A bill of sale from 1828 shows Wollander purchasing 36 bushells of malt, and 28 lbs (pounds weight) of hops for a total price of £17 14 shillings. Wollander's sister, Elizabeth married the iron merchant, Thomas R Baker. In 1837 Baker sold his business and became a partner with Wollander in the brewery. However, Baker died within a few months–Wollander handed the business over to his sister, although he continued to run it for another few years with Elizabeth Baker as the owner. By 1850 he is described as a gentleman and Elizabeth as a brewer.

It is thought that the brewery moved to the opposite side of Church Street in 1842, and is thought to have been still thatched until 1847, when a fire occurred after a furnace over heated.

In 1860 it became Baker & Son, when Elizabeth's son Robert joined the firm. In 1861, the brewery employed nine workers, eighteen in 1871 and by 1881, twenty-three. Steady, but not spectacular progress. At his mother's death at the age of 84 in 1889. Robert Baker formed the Heavitree Brewery Ltd, to realise his assets on 7 February 1890. He remained on the board of the new company and also became active in local politics, until his death in 1911.

As soon as the Heavitree Brewery was formed, the board started to expand by acquiring public houses. The first was the Horse and Groom - Heavitree, on the corner of Church Street and Fore Street, Heavitree.

The Finch Eagle Brewery was purchased on 19 November 1892.

The Windsor Brewery

They also purchased in 1898/9, the rival brewery, Crowson & Son, for £20,000. It was known as the Windsor Brewery, and located off North Street, Heavitree. It was ounded in 1860 by Essex born William Crowson, who also owned the Windsor Inn. From 1862 it was run by Alger and Crowson–in 1866 it was Crowson and Smith. The latter partnership only lasted a year when William Crowson became the sole owner of the brewery.

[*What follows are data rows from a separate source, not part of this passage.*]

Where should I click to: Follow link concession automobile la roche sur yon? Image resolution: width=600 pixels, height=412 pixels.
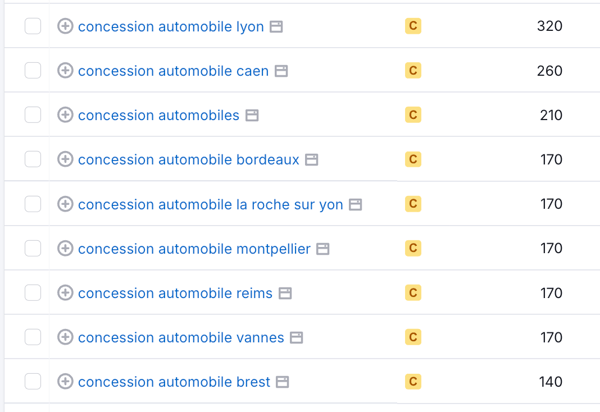(x=210, y=204)
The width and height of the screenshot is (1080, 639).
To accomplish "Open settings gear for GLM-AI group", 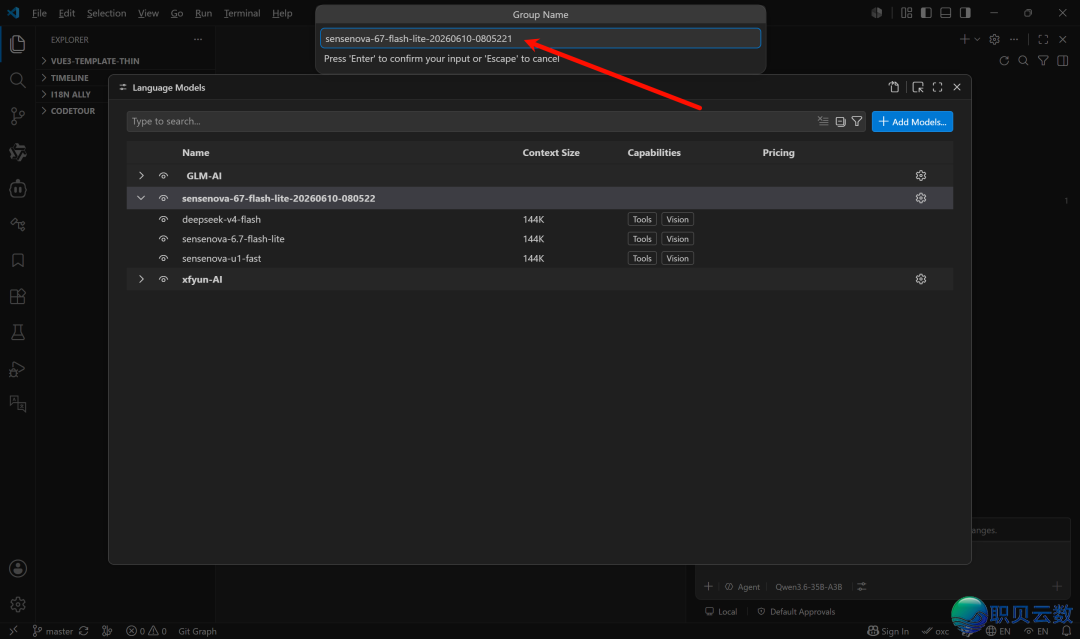I will 921,176.
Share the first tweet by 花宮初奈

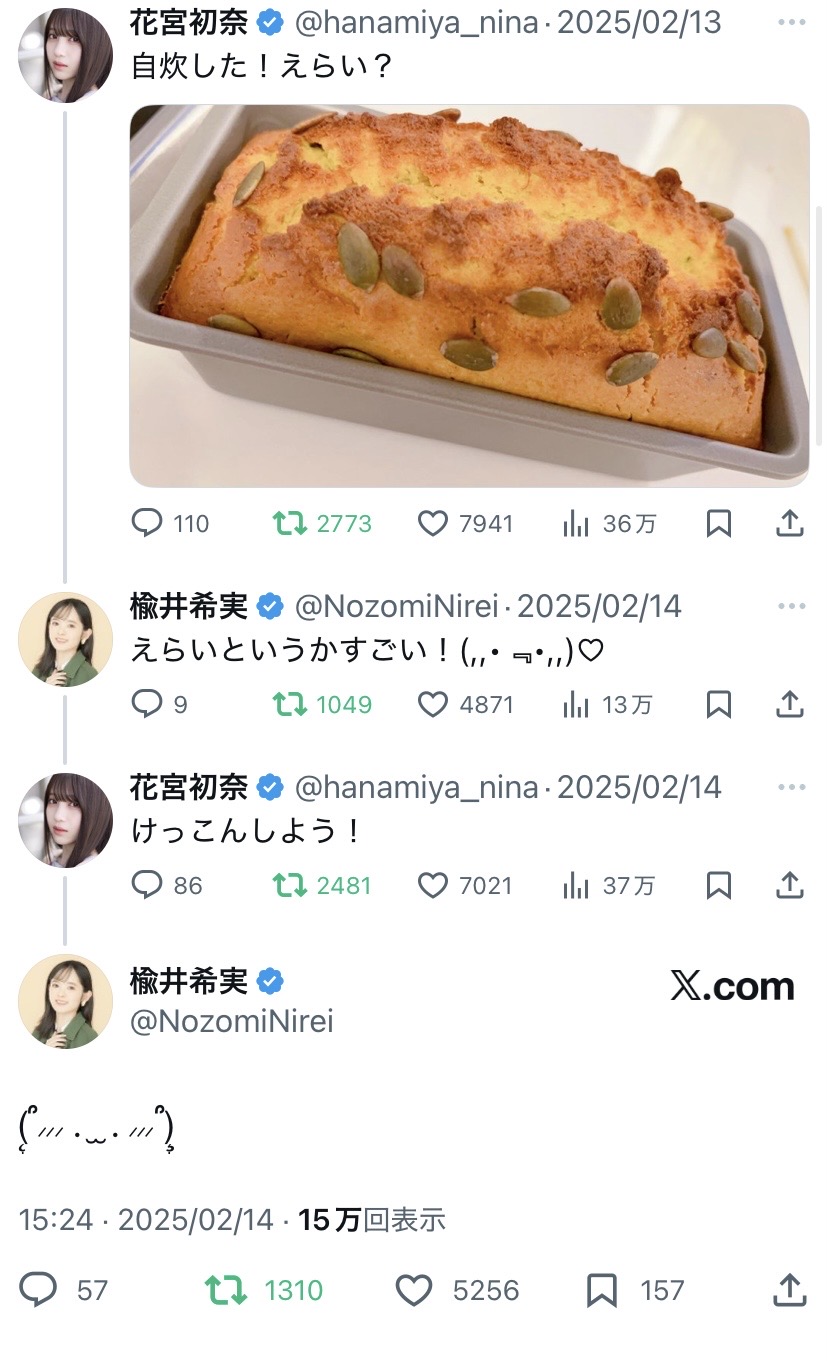pos(790,523)
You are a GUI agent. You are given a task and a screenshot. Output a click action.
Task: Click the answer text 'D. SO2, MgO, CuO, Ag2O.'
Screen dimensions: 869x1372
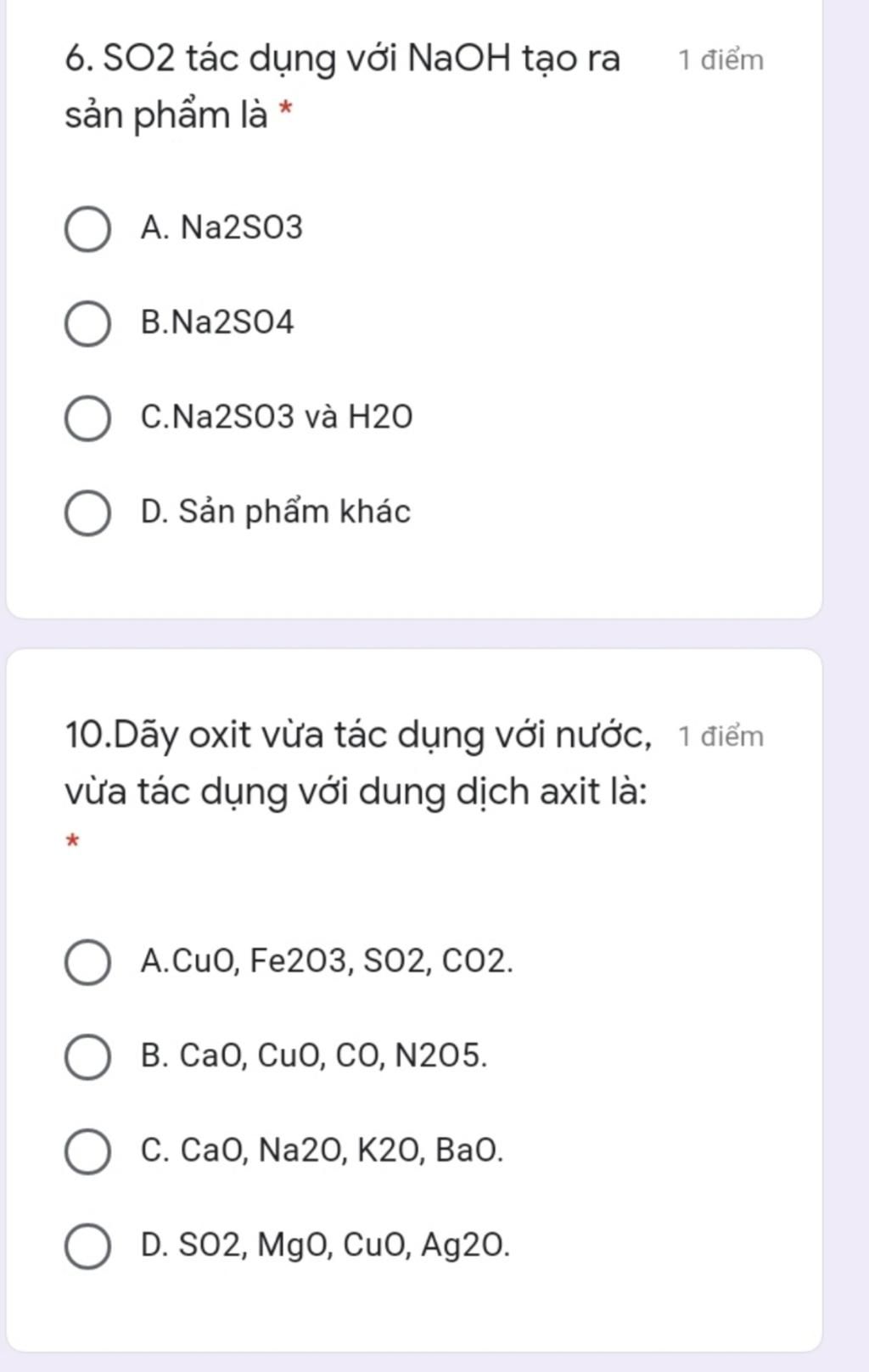tap(326, 1245)
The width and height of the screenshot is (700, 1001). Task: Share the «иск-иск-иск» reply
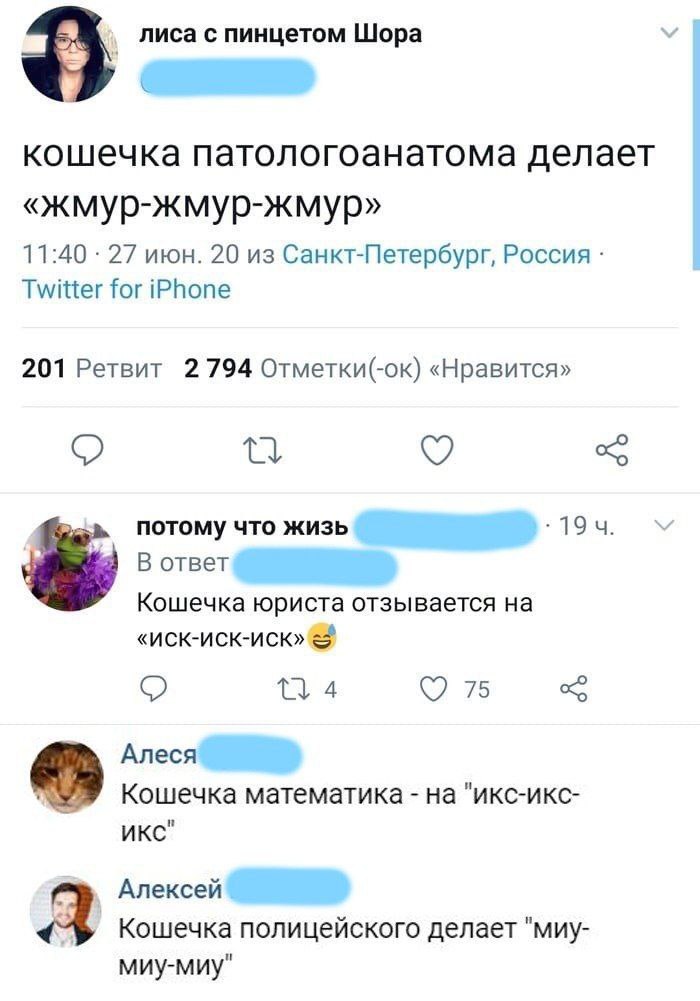(572, 688)
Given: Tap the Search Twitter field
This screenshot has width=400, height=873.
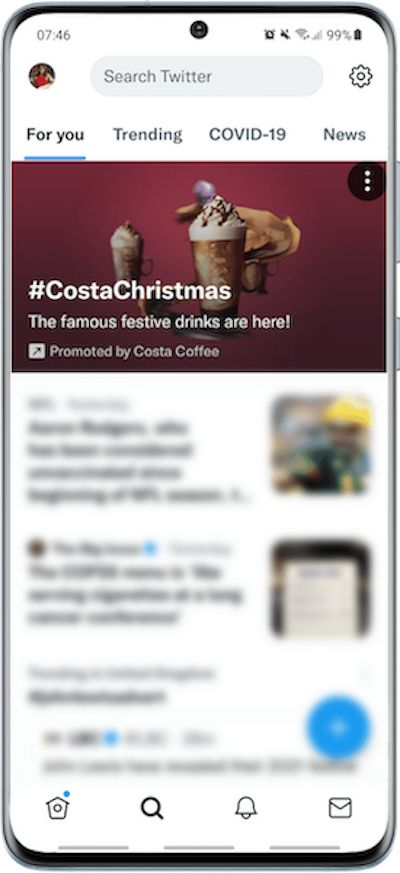Looking at the screenshot, I should click(x=207, y=76).
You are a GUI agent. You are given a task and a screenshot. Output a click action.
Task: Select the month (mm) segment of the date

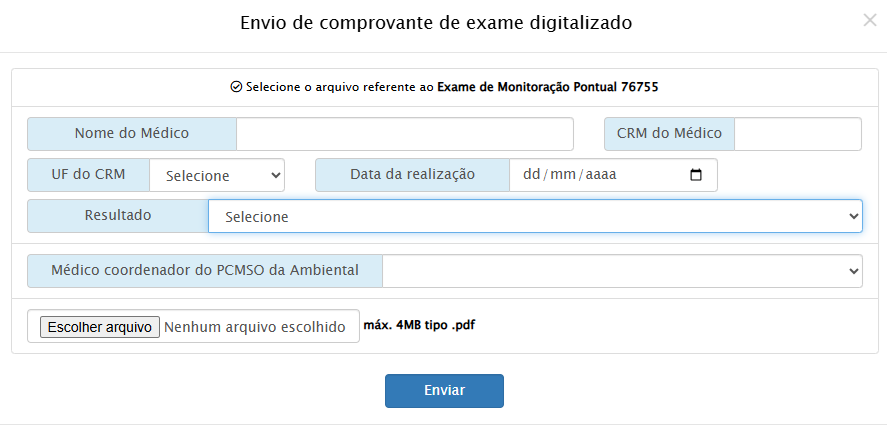point(563,175)
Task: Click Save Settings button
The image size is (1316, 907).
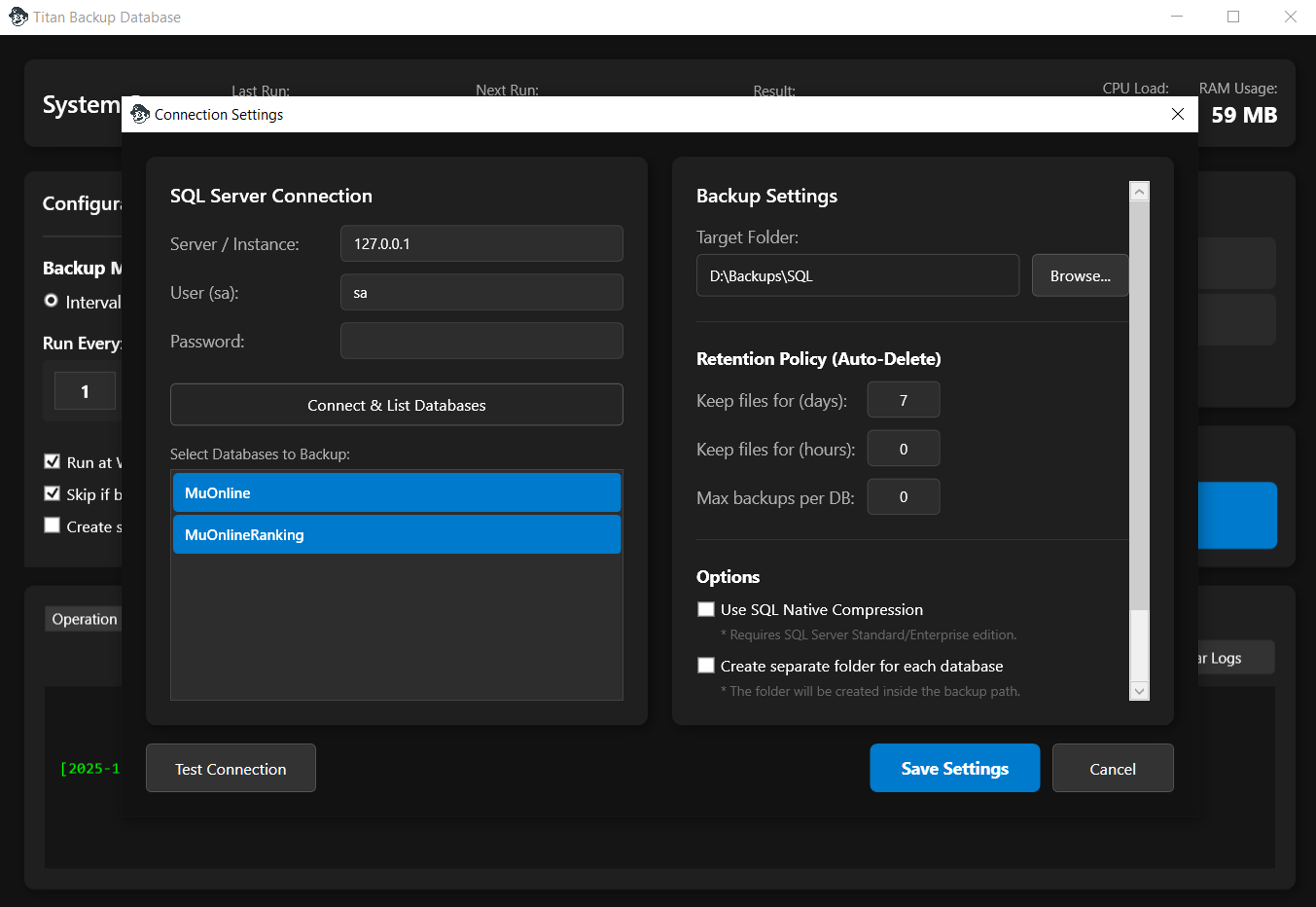Action: pos(954,768)
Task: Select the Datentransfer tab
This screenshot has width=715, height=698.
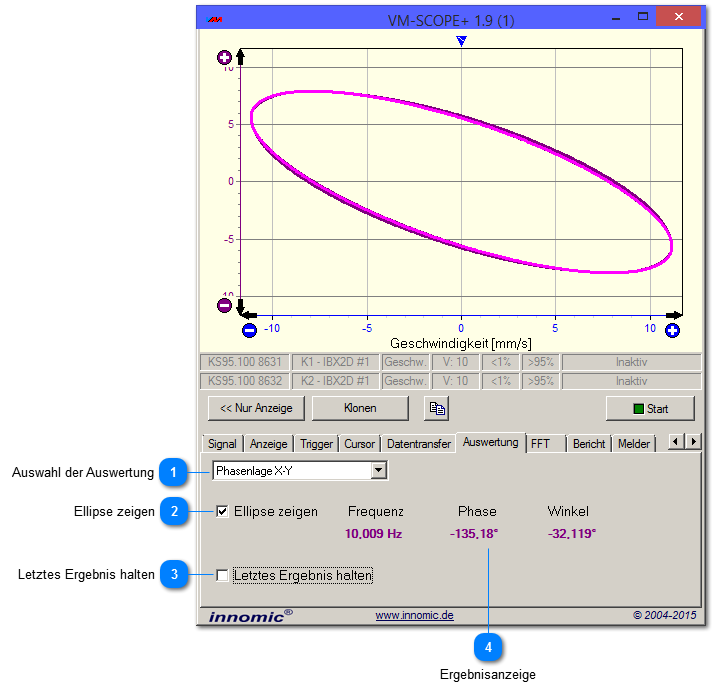Action: pos(419,443)
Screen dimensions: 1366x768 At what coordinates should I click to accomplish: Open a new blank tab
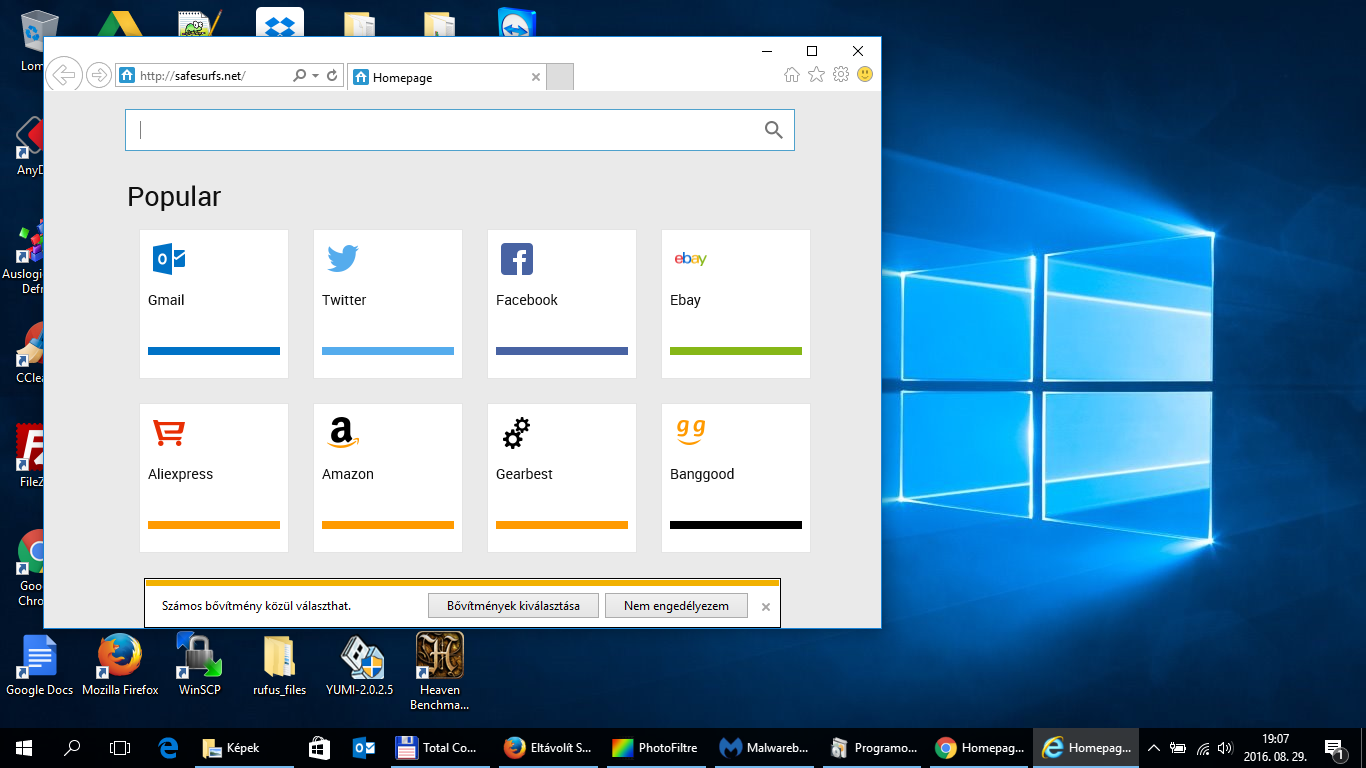560,77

After Crowson's death in 1885, the business was run by his widow and son. After the acquisition by the Heavitree Brewery, they continued to brew from the premises until 1902, and in 1907 the brewery was finally closed. The Windsor Castle public house was continued to be run by Crowson's widow and son.

Heavitree beer matsThe Heavitree Brewery sunk a well in 1903 to ensure continuity of supply at a time when the mains was not so efficient as today.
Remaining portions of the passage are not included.